··· Given text

Garden School:


Garden School:
Teaching this week: Removing Hellebore leaves and trying not to tread on the daffs.

Tuesday, 23 February 2021

"What's the worst thing about using a Scythe?"

...some-one asked me the other week.

I tell you -  using a scythe is a constant attraction to other people, they just can't stop coming up and asking questions!

So, what's the worst thing?

Well, if you'll excuse the expression, it's all the hippy-shit that goes with it.

I use my scythe because it is the right tool for the job, it's quick, it's quiet, it's nice to use, and I hate strimmers. Not because I want to be in tune with nature, or because I am rebelling against the totalitarian state ("what?") or, what was it now? "as an expression of your rejection of being repressed by our industrialisation process". No, I didn't understand what she was on about, either.

I like the satisfaction of using my own muscle power to get the job done, rather than just tiring them out holding some heavy, whining piece of machinery.

I love being able to still hear the birdies singing, and being able to have conversations with passers-by, while working bare handed and not muffled by layers of protective clothing.

I even quite like the reactions of passers-by: no-one (so far) has laughed at me, and I get some interesting comments. Some people are quite taken aback at first, then when they stand and watch for a while, and talk to me, they realise that I am actually completely modern, and fairly normal (using "normal" as a general term...).

 Here's a very nice little meadow, which I scythe every year in July: the grass gets well above knee-height, so the Client's mower won't go near it.

So, I spend one afternoon a year with my scythe, and he spends about one hour a year raking up my neat piles and windrows (which is what we scythers call a pile, only long). 

No fossil fuels, no stinking up my car, no leaking oil etc in all directions: just me, swishing away, silently sweating. But nowhere near as much as I would do, if I were wearing full PPE in order to use a stinky strimmer!

······

> Given request 1
Duplicate the part of the scythe post that opens with the words containing "Here's a very" and closes with "pile, only long).".
The scythe post and the rows have no connection to each other.

··· Data section

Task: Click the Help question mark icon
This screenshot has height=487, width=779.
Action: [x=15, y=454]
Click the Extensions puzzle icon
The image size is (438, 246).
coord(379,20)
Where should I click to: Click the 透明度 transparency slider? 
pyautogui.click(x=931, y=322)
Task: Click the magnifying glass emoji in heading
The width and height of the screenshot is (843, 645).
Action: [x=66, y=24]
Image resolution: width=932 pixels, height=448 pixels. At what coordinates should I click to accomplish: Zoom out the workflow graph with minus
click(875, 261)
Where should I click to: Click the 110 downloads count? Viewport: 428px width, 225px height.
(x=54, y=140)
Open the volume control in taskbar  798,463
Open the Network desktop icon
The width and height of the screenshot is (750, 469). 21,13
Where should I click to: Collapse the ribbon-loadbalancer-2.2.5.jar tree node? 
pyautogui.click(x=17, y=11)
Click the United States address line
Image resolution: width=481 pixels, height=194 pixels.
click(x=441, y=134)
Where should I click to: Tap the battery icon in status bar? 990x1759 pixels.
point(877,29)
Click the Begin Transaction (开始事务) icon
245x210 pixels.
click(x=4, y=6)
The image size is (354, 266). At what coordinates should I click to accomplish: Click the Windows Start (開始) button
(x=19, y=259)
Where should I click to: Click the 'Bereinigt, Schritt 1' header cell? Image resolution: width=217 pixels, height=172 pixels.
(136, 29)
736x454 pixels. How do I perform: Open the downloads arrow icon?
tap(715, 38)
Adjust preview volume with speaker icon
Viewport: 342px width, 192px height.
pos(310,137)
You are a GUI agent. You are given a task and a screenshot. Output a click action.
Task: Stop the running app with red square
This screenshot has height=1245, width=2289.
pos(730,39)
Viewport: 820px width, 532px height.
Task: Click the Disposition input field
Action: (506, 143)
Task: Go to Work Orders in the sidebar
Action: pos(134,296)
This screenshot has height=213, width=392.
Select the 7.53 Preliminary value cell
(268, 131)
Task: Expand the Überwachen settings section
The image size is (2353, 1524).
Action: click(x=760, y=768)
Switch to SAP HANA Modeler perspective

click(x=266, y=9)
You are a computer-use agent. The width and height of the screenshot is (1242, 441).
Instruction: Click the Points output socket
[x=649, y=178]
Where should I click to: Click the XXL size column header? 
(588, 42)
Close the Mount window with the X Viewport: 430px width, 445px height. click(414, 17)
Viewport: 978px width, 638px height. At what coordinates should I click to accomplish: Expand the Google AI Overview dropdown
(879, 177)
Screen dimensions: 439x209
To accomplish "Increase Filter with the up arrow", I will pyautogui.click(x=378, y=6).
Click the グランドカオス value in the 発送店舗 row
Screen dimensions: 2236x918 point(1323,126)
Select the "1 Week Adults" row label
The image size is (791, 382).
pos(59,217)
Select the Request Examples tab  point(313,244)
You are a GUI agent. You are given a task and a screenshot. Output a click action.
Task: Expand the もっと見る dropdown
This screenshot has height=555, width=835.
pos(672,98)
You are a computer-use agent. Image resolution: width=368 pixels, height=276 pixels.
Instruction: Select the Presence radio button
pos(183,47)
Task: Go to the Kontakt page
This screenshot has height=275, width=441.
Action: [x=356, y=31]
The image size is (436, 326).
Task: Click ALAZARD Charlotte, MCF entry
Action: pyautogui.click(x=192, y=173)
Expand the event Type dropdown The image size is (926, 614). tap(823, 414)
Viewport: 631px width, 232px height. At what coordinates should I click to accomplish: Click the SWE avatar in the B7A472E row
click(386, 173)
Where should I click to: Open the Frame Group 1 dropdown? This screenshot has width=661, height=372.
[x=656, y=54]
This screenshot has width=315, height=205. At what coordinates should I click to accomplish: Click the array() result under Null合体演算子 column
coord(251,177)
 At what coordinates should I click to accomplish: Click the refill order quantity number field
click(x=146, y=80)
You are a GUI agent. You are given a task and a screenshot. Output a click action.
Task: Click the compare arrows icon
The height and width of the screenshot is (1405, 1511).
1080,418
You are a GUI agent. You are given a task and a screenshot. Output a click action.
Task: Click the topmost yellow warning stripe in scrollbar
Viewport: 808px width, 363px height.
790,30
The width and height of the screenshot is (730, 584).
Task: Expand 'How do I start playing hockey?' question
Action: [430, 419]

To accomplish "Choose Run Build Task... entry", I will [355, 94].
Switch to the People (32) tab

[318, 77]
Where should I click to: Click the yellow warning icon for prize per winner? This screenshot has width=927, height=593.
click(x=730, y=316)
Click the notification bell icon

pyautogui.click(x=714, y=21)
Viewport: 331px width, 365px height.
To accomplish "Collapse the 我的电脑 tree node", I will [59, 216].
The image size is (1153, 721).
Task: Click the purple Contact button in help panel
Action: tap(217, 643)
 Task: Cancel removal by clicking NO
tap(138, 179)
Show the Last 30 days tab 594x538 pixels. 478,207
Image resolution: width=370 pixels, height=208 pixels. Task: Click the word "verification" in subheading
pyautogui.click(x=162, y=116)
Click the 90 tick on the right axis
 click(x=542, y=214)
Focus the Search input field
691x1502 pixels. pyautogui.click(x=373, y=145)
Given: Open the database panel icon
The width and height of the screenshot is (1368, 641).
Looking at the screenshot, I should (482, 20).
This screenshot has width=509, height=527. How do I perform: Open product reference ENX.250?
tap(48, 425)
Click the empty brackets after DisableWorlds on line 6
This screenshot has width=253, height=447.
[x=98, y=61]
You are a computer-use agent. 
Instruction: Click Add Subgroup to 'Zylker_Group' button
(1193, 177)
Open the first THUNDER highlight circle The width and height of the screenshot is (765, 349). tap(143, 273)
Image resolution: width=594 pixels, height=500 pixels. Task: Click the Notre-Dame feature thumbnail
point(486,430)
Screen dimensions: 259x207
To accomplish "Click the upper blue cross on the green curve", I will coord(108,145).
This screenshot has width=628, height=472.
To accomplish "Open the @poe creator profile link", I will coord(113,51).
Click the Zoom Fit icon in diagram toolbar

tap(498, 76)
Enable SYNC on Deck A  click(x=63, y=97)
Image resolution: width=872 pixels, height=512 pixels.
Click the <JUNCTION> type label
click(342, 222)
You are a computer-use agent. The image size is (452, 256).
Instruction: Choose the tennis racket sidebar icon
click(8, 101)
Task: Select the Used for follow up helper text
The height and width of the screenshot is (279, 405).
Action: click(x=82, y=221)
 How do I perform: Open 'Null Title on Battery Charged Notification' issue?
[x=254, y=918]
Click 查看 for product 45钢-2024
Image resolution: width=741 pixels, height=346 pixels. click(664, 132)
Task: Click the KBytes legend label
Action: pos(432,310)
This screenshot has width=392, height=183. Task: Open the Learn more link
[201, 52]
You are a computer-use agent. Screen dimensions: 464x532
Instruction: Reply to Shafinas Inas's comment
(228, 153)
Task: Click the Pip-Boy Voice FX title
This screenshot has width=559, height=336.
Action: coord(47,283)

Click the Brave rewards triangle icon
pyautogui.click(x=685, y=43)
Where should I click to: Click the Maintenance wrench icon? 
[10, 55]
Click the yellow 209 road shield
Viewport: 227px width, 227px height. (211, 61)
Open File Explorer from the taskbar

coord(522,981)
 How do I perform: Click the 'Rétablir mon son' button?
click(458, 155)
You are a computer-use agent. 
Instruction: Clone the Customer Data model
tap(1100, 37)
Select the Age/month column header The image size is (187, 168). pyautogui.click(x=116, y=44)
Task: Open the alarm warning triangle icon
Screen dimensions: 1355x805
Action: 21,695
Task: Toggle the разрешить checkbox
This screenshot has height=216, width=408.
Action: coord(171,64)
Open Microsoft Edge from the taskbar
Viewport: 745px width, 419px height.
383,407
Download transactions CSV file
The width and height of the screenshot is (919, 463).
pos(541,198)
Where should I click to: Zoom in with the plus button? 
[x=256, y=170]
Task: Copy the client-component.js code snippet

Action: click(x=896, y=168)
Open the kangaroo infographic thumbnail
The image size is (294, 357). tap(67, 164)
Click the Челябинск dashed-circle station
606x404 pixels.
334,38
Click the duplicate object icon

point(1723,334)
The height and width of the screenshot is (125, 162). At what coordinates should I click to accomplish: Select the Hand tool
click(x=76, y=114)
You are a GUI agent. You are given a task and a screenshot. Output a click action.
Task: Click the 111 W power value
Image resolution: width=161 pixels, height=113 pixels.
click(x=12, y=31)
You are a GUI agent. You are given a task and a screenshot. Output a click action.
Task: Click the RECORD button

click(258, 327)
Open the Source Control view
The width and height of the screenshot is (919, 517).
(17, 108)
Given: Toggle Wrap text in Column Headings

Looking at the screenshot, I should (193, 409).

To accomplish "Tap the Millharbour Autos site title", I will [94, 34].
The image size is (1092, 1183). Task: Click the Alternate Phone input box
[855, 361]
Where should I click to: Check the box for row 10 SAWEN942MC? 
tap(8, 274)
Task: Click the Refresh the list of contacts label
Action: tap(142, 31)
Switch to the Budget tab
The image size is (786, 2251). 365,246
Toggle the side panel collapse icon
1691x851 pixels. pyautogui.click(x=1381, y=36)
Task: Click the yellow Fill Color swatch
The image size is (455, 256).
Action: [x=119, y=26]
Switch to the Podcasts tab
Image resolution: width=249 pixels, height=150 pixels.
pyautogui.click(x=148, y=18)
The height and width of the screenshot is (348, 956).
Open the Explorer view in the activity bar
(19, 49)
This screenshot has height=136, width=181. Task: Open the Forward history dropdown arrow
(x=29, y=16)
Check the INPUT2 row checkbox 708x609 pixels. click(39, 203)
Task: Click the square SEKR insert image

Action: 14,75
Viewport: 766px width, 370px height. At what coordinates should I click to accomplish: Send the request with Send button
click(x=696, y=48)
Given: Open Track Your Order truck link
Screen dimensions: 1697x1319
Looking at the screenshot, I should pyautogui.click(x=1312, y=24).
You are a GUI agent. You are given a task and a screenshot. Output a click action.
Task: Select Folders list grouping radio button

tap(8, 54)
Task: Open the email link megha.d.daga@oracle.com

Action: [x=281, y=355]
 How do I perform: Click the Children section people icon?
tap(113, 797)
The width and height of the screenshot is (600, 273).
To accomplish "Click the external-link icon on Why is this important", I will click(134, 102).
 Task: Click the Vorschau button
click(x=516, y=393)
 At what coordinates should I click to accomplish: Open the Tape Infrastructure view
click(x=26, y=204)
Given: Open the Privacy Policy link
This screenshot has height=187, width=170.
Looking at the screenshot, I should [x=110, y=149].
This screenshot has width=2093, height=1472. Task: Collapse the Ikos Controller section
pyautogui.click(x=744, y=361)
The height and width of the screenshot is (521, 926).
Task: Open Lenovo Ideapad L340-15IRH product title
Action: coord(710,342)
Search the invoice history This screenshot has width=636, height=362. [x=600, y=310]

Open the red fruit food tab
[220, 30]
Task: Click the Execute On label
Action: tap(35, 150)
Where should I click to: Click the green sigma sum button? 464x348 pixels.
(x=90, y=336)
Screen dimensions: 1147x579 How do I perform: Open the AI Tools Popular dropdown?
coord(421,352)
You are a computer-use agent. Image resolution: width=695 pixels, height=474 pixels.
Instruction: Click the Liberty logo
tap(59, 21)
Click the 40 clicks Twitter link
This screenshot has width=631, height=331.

······

> Given request 2
Set down the part of the dataset rows that opens with the line containing "Click the グランドカオス value in the 発送店舗 row" and closes with the line containing "pos(183,47)", keeping every line unchanged.

> Exercise solution 1
Here's a very nice little meadow, which I scythe every year in July: the grass gets well above knee-height, so the Client's mower won't go near it.

So, I spend one afternoon a year with my scythe, and he spends about one hour a year raking up my neat piles and windrows (which is what we scythers call a pile, only long).

> Exercise solution 2
Click the グランドカオス value in the 発送店舗 row
Screen dimensions: 2236x918 point(1323,126)
Select the "1 Week Adults" row label
The image size is (791, 382).
pos(59,217)
Select the Request Examples tab  point(313,244)
You are a GUI agent. You are given a task and a screenshot. Output a click action.
Task: Expand the もっと見る dropdown
This screenshot has height=555, width=835.
pos(672,98)
You are a computer-use agent. Image resolution: width=368 pixels, height=276 pixels.
Instruction: Select the Presence radio button
pos(183,47)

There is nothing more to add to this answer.